Lisa Barnett | Little Spoon


Of course, asking the question in one thing. Answering it in a meaningful way that can be scaled up and turned profitable is a whole ‘other ballgame. That’s where, Barnett states, the key element of any entrepreneur comes in. And no, it’s not a trust fund, an Ivy League education or Steve Jobs’ iconic black turtleneck. Instead it’s something the former track star knows a bit about.

“Hustle. To me, that is hands down the most important quality of an entrepreneur,” she declares. “There are no novel ideas, so the successful entrepreneurs are the ones who can out-execute and persevere even in the face of setbacks and “no’s”—and there will be many.”

Again, Barnett’s experience is a good example of this. She says her partners at Little Spoon could see a glaring gap in the market, but figuring out how to design a fresh, organic and nutritionally dense product and brand that was affordable and accessible to families across the nation was not simple. If it were, someone would have done it before.

“We faced plenty of challenges – from setting up the operations and supply chain, to finding the right people to bring on board to realize this vision – from the team to our partners and investors,” she remembers. “One of the most important takeaways from this experience is that you cannot accept ‘no’ for an answer. If you’re doing something differently than the norm of an industry, you are inevitably going to get a lot of no’s.”

Getting told “no” for a lot people equals failure—but not Barnett.
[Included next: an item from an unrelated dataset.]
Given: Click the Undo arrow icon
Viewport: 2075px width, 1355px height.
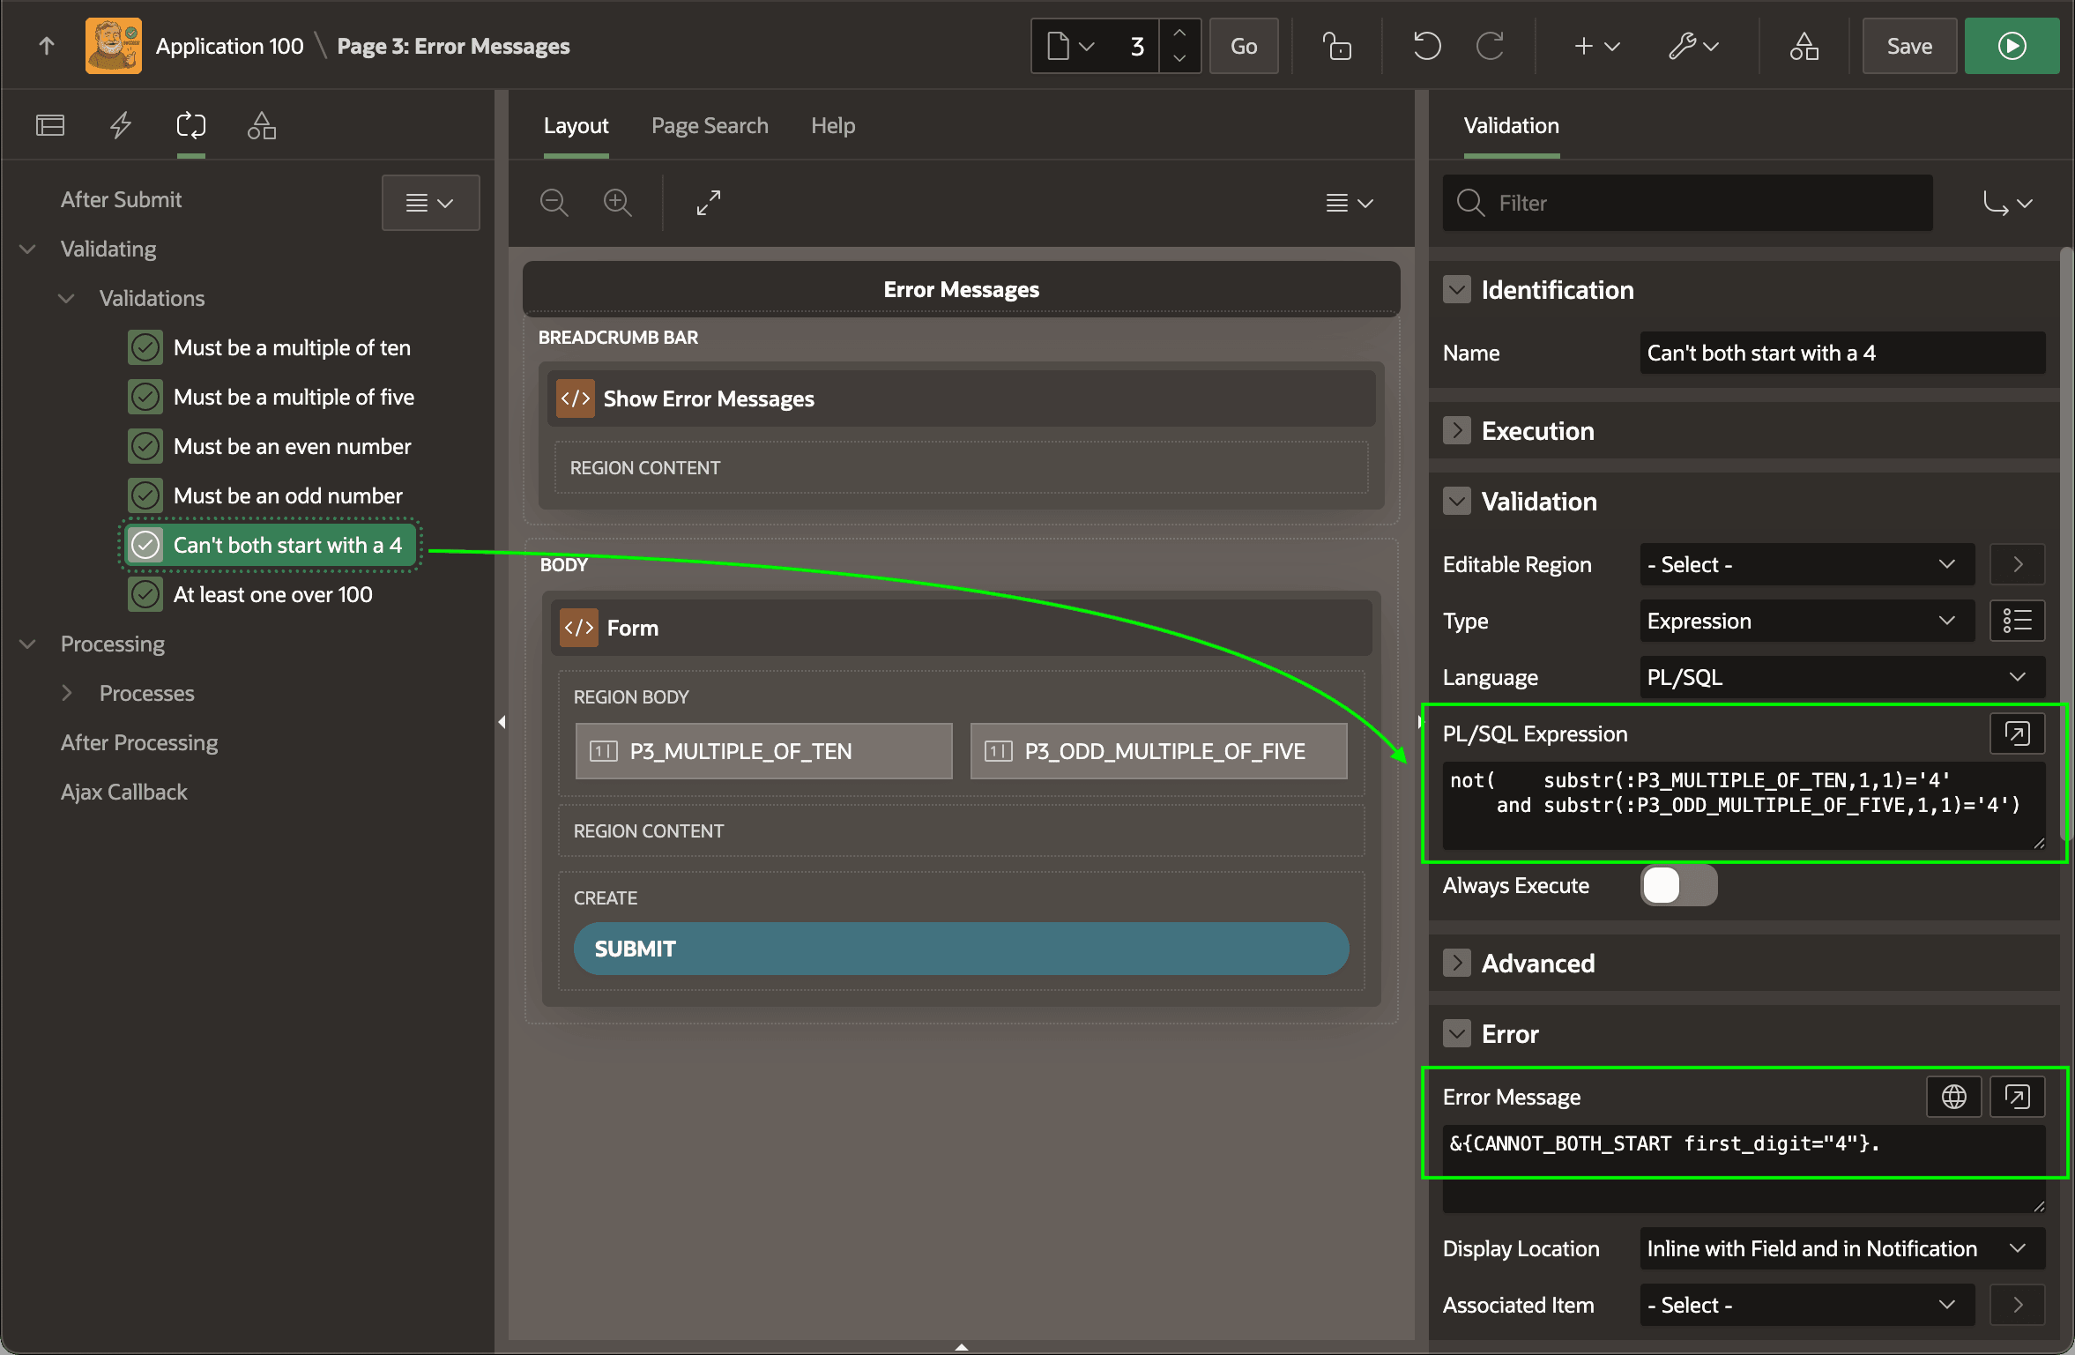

Instead, she sees it as a part of her job description. “That’s the nature of being an entrepreneur,” she explains. “Persistence and an orient toward problem-solving are what get you through it. You can’t fail if you don’t give up.”

Lisa Barnett | Little Spoon


Though she wishes she had more time to run with friends like when she was on the track team at UPenn, her busy schedule doesn’t allow for a ton of that. But that doesn’t mean she still doesn’t run, and in fact working out is must for Barnett.

“I still run nearly every day. On days that I don’t run, I usually do a SoulCycle class,” she says. “Unsurprisingly, I am into nutrition and fitness, so working out is a priority that I rarely budge on.”  That means even on the days when she can’t squeeze in 10 miles, she still gets in some exercise.

“Being a New Yorker, I pretty much walk everywhere—regardless of the weather,” Barnett adds. “I love getting the fresh air and find it super relaxing to have 15 minutes to myself every morning while walking to work to process what I want to tackle in the day.”

Given her fast-paced job and the fact that she’s quite a speedster in sneakers, she knew she had to figure out ways to slow things down. In the gym, that translates to reformer Pilates, which emphasizes slow movements. “Since embarking on this entrepreneurial journey, I’ve also found that I increasingly need and want some quieter time to reflect and slow down,” she explains. “This gives me that.”

Outside the gym, taking it easy isn’t always easy so she makes a point of scheduling downtime into her work calendar. “I try to be intentional about planning time away from my business,” Barnett notes. “I plan nights out with my friends and boyfriend, and I have a few non-negotiables—like making time for self-care (for me that’s working out), for my family, and to take a fun trip or two during the year.”

No matter if it’s work or pleasure, you can count one thing. She’ll be doing something that puts a smile on her face. After all, as she says, “Nothing is worth doing if you aren’t having fun and enjoying the process.”